>> start PASSAGE SHOWN

In Consideration of “Hillbilly Elegy”

Tim McLaughlin Jr
11 min readDec 1, 2020

I must confess I was late to the excitement surrounding J.D. Vance’s Hillbilly Elegy. Somehow, I missed initial conversations about it, and only learned it existed when it was mentioned in a different book I read and reviewed last year. I finally got my hands on it this year, thanks to my local library, and even then I wasn’t ready to properly examine it because my initial reaction was too strongly impacted by the recent loss of my own grandmother, who I remember in very similar ways to how Vance portrays his. In fact, it wasn’t until Netflix announced their adaptation of the book that I managed to take some time and evaluate the book’s merits in any serious way. Having done that, however, I found that I have some concerns.

Book cover of the international bestseller, “Hillbilly Elegy”

Before I get into that, however, I think it’s important that we remember why this book is getting so much attention. It is, fundamentally, a memoir; Vance details his own experiences and connects them to larger trends within his own family for the vast majority of the book. However, it is not being treated fundamentally as a memoir (though I expect Netflix will have to, I haven’t actually seen it yet).

The social impact of the book has been almost entirely focused on Vance’s attempts to analyze a wider culture through the lens of his experiences. Peppered throughout the story but mostly explored at the back end of the book is Vance’s view that his experiences are a representative microcosm of Appalachian culture as it engages with the broader social norms of the United States in the modern day. And he isn’t entirely wrong about that, though I feel the nature of his experiences has led to some false conclusions. Others, especially those from Appalachia, have voiced disagreement with his conclusions, though, and it is probably better to hear those concerns from their own perspectives rather than mine.

>> end PASSAGE SHOWN
>> start SOURCE MATERIAL

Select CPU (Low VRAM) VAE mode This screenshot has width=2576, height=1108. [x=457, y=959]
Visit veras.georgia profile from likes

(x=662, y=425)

>> end SOURCE MATERIAL

### WORK TO COMPLETE
From the essay on "Hillbilly Elegy," reproduce verbatim the stretch from "The social impact" through "rather than mine.".

### EXERCISE SOLUTION
The social impact of the book has been almost entirely focused on Vance’s attempts to analyze a wider culture through the lens of his experiences. Peppered throughout the story but mostly explored at the back end of the book is Vance’s view that his experiences are a representative microcosm of Appalachian culture as it engages with the broader social norms of the United States in the modern day. And he isn’t entirely wrong about that, though I feel the nature of his experiences has led to some false conclusions. Others, especially those from Appalachia, have voiced disagreement with his conclusions, though, and it is probably better to hear those concerns from their own perspectives rather than mine.